Exercise prompt =
Filter the records, keeping every line that has the string "height".
─── Data for this exercise
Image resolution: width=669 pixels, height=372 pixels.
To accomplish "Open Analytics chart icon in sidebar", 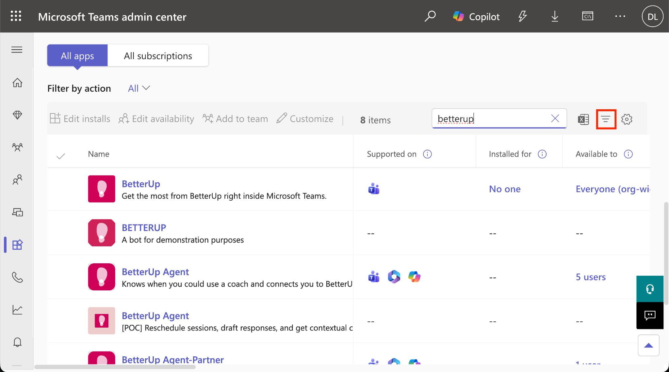I will point(17,310).
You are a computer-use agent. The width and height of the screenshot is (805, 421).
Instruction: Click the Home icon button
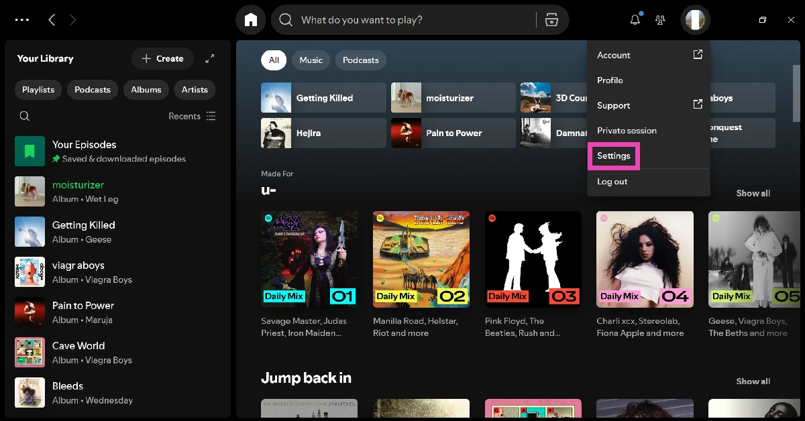click(251, 20)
──────
Solution for this task =
Image resolution: width=669 pixels, height=372 pixels.
You are a computer-use agent. The width and height of the screenshot is (805, 421).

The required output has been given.